▶ _Document section_
---
The US Healthcare industry in its true sense is passing through a transition period, where each medical specialty is waiting on the fence, to find out if there is any further development to their current regime. In those specialties, the Durable Medical Equipment suppliers are also looking for information and updates that would normalize their business, streamline the revenue cycle and are hands-on with their DME billing and coding procedures.
The use of durable medical equipment in the home, while not a recent development, was formally recognized by the Congress with the passage of the original Medicare legislation. Since that time the statute has been amended to provide for a more workable, economical, and desirable interface among the administrative, supplier, and user communities.
So with regards to renting, purchasing or repairing and maintenance of Durable Medical equipment here are some developments you should keep in mind for perfect reimbursement.
Durable medical equipment billing recent policy developments:
- As a thumb rule, DME requires a prescription to rent or purchase, as applicable, before it is eligible for coverage.
- Certain items must be rented and may not be purchased (under “Capped Rentals”). Certain other items must be rented prior to being converted to purchase in accordance latest DME billing developments.
- Medical Billers need to charge the applicable modifier after all HCPCS codes.
- As a DME biller, you need to charge maintenance and repair modifier codes first after the procedure code.
- Submit all claims for repairs with a complete description of services provided.
- Always submit a complete description of the item.
- With the initial claim, submit a factory invoice for the item (catalogs and retail price listings are not acceptable) and, if appropriate, a certificate of medical necessity form with the physician’s signature. Though this is not a recent development, don’t follow this procedure, and stand to lose reimbursement.
- Do not staple this documentation to the claim form; also check HER or EMR prerequisites.
- Submit all initial claims on paper to ensure that the appropriate documentation is received in the same envelope.
- The additional documentation cannot be transmitted with electronically submitted claims.
Durable Medical Equipment Guidelines for renting
DME rental against purchase coverage is based on the article prescribed, the patient’s prognosis, the time frame required for use, and the total cost (rental vs. purchase) for the equipment.
Remember that when DME is rented, the benefits cannot exceed the total of the cost to purchase the DME or the contracted fee schedule. This is one vital DME billing recent development policy. Items that are considered to be a capped rental will be rented up to the allowed amount for purchase.
---
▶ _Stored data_
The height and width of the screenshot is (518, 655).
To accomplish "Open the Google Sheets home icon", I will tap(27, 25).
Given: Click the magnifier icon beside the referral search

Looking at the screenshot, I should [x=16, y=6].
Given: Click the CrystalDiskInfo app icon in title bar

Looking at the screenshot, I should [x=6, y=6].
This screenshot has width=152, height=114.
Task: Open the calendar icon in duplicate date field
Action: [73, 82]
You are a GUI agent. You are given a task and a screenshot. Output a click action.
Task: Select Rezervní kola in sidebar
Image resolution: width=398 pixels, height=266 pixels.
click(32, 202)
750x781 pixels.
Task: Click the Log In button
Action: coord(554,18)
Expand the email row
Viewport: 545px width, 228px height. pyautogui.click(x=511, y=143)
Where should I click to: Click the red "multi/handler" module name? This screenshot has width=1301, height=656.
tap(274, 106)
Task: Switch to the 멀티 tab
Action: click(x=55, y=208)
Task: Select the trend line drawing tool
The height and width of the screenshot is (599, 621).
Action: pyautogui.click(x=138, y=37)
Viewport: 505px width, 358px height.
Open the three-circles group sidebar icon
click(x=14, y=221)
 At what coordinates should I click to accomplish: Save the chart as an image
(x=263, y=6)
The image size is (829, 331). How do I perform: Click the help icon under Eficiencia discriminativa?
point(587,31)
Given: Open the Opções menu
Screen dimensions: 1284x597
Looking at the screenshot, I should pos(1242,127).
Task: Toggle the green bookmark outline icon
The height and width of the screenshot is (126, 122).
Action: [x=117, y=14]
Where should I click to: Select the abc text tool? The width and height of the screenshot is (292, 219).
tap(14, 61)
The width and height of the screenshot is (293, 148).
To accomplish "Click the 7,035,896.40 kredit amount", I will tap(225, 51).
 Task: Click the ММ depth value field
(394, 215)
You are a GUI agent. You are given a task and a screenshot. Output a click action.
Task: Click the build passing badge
---
▶ _Instructions to follow_
According to the durable medical equipment billing text above, what factors determine whether rental or purchase coverage applies? List all of them.

▶ _Output for this exercise_
- The article prescribed
- The patient's prognosis
- The time frame required for use
- The total cost (rental vs. purchase) for the equipment